R$ 4,4 bilhões. É o volume estimado de investimento em Digital Out-of-Home no Brasil em 2025, segundo o IAB Brasil em parceria com o IBOPE Advertising Intelligence. Pela primeira vez, o estudo AdSpend traz uma estimativa específica para DOOH, o que por si só já é um sinal. Quando um número merece uma categoria própria, é porque o mercado parou de tratar aquele canal como detalhe.
Os setores com maior concentração de investimento são Mobiliário Urbano, Aeroportos e Edifícios, ambientes de alta circulação qualificada, onde contexto e audiência se encontram de forma natural e mensurável. Não é coincidência: são exatamente os espaços onde atenção ainda vale alguma coisa.
O que diferencia o DOOH da mídia exterior tradicional não é a tela. É a inteligência que opera por trás dela. Segmentação por horário, condições climáticas, fluxo de pessoas, perfil de localização e integração em tempo real com campanhas digitais transformaram o painel externo em um canal de precisão. Esse movimento já tem nome no mercado global: pDOOH, o programmatic digital out-of-home. E o Brasil está construindo sua própria versão, com infraestrutura, escala e inteligência de dados crescendo juntas.
Uma campanha de DOOH bem estruturada não interrompe o ambiente, ela se integra a ele. É mídia que respeita contexto, e contexto é o ativo mais escasso no ecossistema atual. Renan Carvalho, CEO da BIGDOOH, acompanha essa virada de perto no mercado cearense: “Nos últimos anos percebemos um aumento forte na procura por LEDs, principalmente por marcas que querem mais impacto, presença e campanhas mais dinâmicas. Hoje, empresas que antes investiam apenas no digital passaram a enxergar o DOOH e o OOH tradicional como mídias estratégicas.”

O Ceará está dentro dessa história de forma estrutural. O PIB cearense tem avançado acima da média nacional de forma consistente, sustentado por um ecossistema que combina desenvolvimento tecnológico, polo acadêmico consolidado e uma economia que atrai investimentos de escala nacional. Fortaleza, em particular, é hoje uma das cidades com maior expansão de infraestrutura de mídia digital do país, novos pontos em corredores de alto fluxo, shoppings, aeroporto e vias estratégicas da capital. “Fortaleza tem um mercado muito forte para mídia exterior, e esse movimento vem crescendo cada vez mais”, reforça Renan.

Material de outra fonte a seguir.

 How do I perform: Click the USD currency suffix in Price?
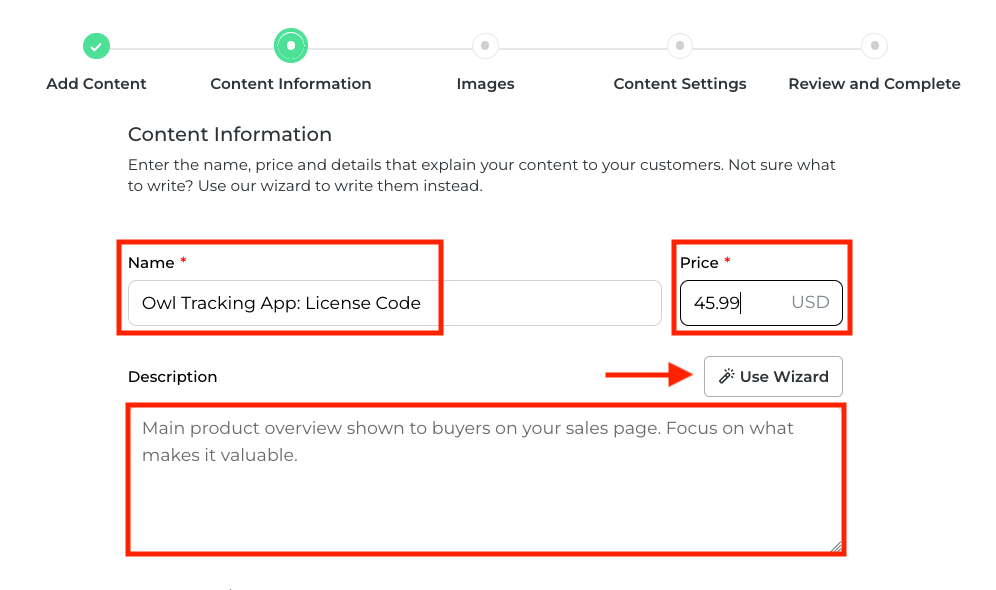click(810, 303)
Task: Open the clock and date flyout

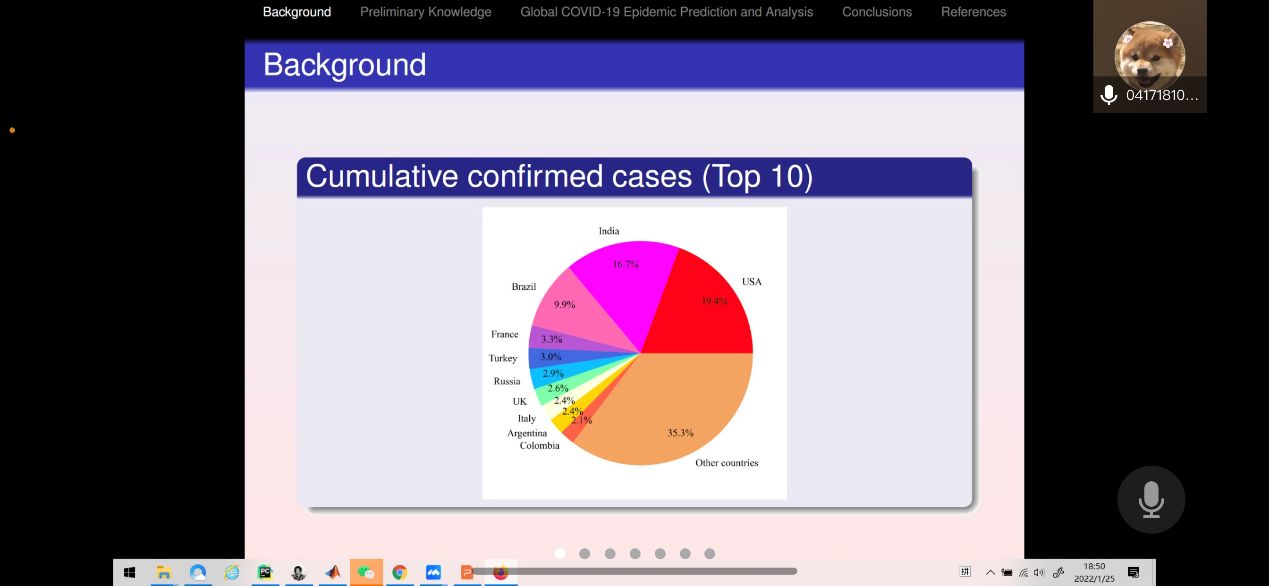Action: tap(1095, 572)
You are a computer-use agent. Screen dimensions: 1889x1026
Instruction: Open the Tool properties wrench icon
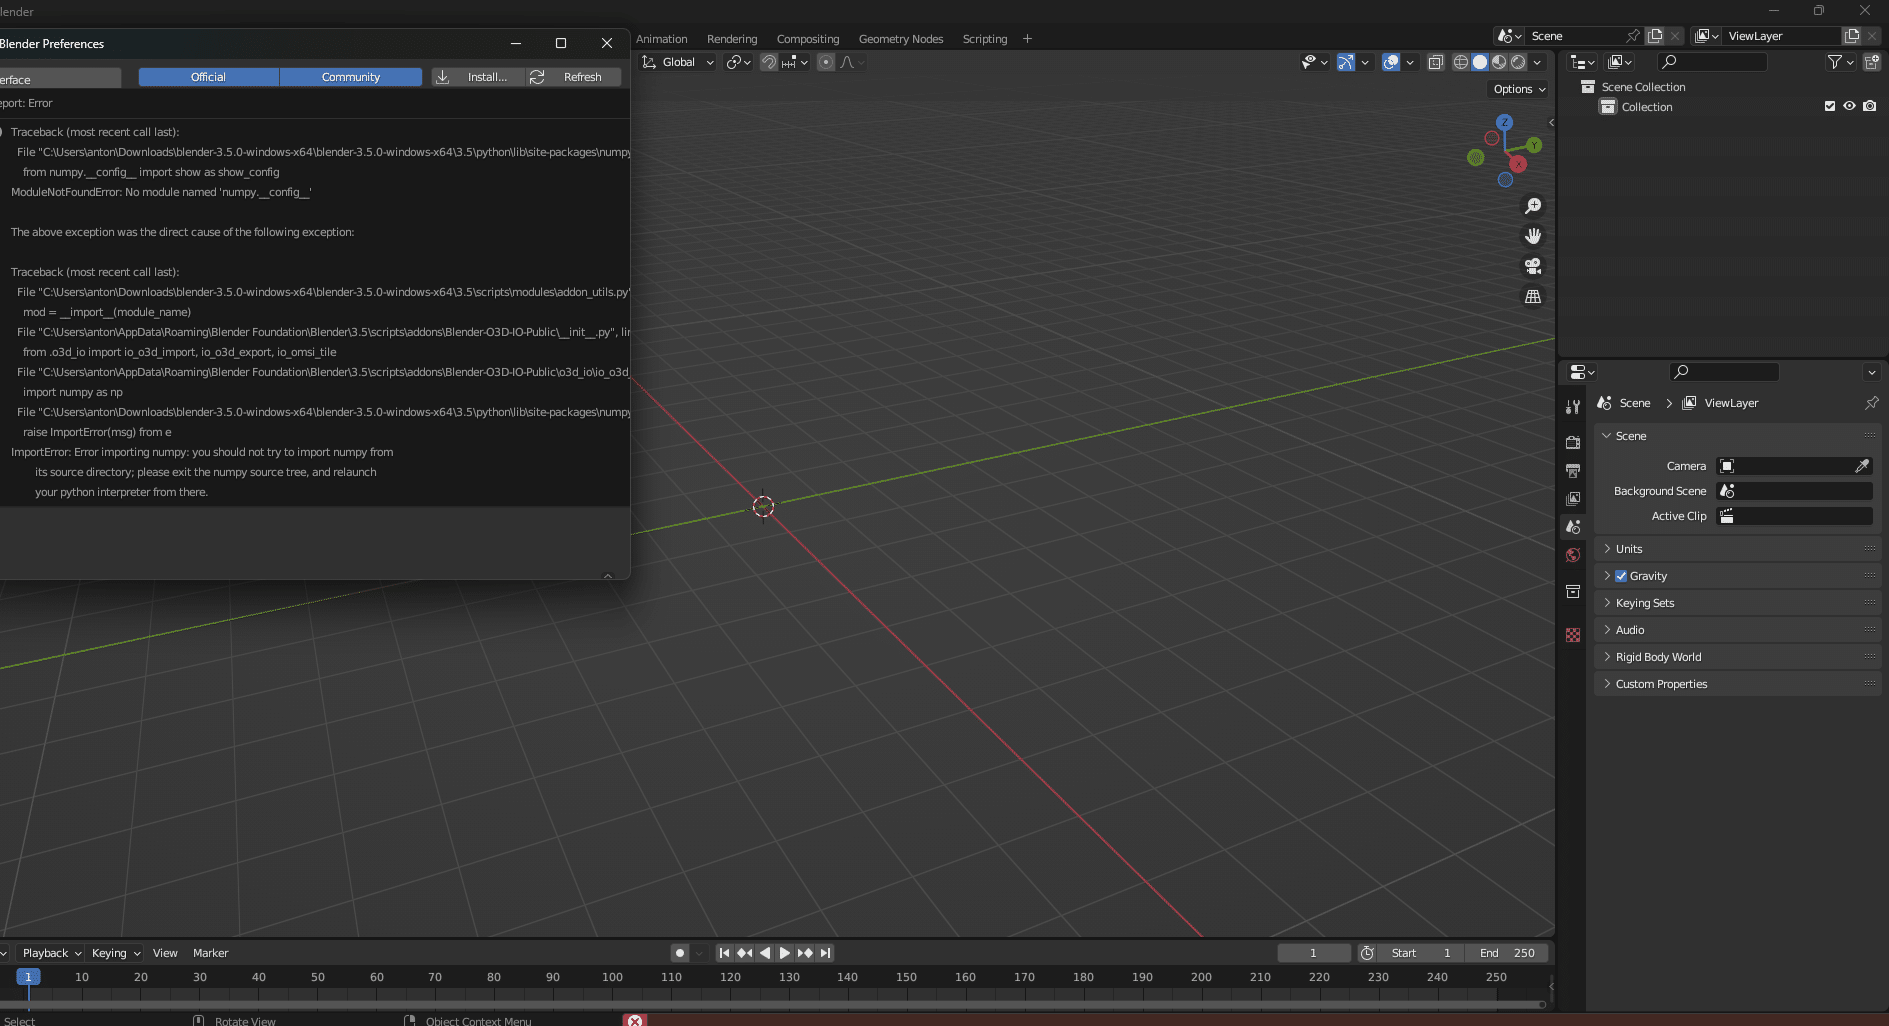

E com crescimento vem organização. Em 2024, foi lançada a Associação Cearense de LED e Mídia DOOH, iniciativa que busca fortalecer o diálogo com o poder público e promover o desenvolvimento responsável do segmento, com critérios técnicos, controle de brilho e integração cuidadosa com o espaço urbano. “Queremos mostrar que é um setor organizado, preocupado em estar próximo da população, trazendo informações atualizadas e em harmonia com a cidade”, diz o CEO. O setor amadureceu o suficiente para criar suas próprias instituições, e isso tem peso.
O Prêmio Juan Vazquez 2026 chegou à sua sétima edição com a categoria DOOH consolidada pelo segundo ano consecutivo. A consolidação da categoria no principal prêmio do digital cearense não é apenas um recorte da premiação, é um reflexo do quanto o formato ganhou relevância e legitimidade no mercado regional. “O Nordeste tem um potencial muito forte, e é importante que existam empresas investindo não só em estrutura, mas também no desenvolvimento do mercado como um todo”, conclui Renan.